Full pipeline spec, router signals, refusal policy: docs/ASK.md.

Try it in 60 seconds

No files to find. The demo generates a 100 000-row CSV, runs three queries, and prints the timings; if DuckDB is on PATH it prints a side-by-side. Numbers depend on your hardware and DuckDB version.

Status

SlothDB is early-stage and experimental. The project is in active development. Treat any performance numbers on this site and in bench/ as anecdotal, on one workstation against one DuckDB version, with no standardised benchmark hardware behind them.

Install SlothDB

Single binary. No runtime dependencies. Pick a client.

Python

Full SlothDB engine as a pip-installable package.
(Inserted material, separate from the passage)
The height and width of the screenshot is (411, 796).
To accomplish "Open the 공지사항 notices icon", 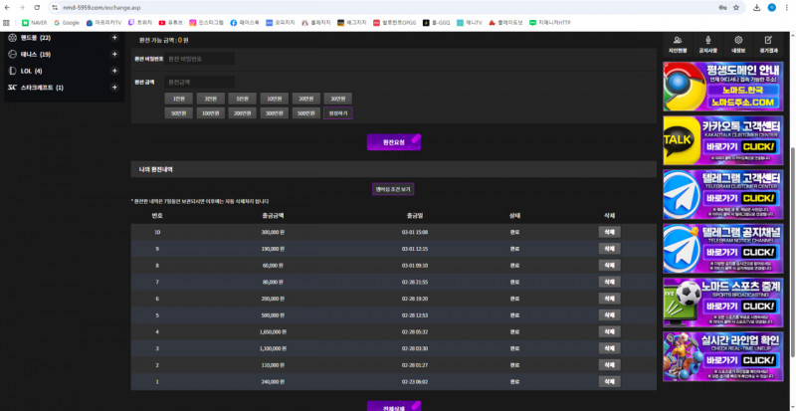I will click(707, 43).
Connection API, pandas integration, context manager support.

pip install slothdb
python -c "import slothdb; slothdb.demo()"

Node.js / Browser

WebAssembly build - works in Node ≥18 and every modern browser. 1.3 MB wasm, zero native deps. Try it live.

npm install @slothdb/wasm

import { SlothDB } from '@slothdb/wasm';
const db = await SlothDB.create();
db.query("SELECT 1 AS n");

CLI binary

Prebuilt SlothDB shell for Linux (x86_64 / arm64), macOS, and Windows. No runtime dependencies.

# Linux / macOS
curl -fsSL https://raw.githubusercontent.com/\
  SouravRoy-ETL/slothdb/main/install.sh | bash

# Windows: grab slothdb.exe from
# github.com/SouravRoy-ETL/slothdb/releases

Build from source

Clone, CMake, and build. Produces a shared library, static library, and CLI binary.

git clone https://github.com/SouravRoy-ETL/slothdb
cd slothdb
cmake -B build -DSLOTHDB_BUILD_SHELL=ON
cmake --build build --config Release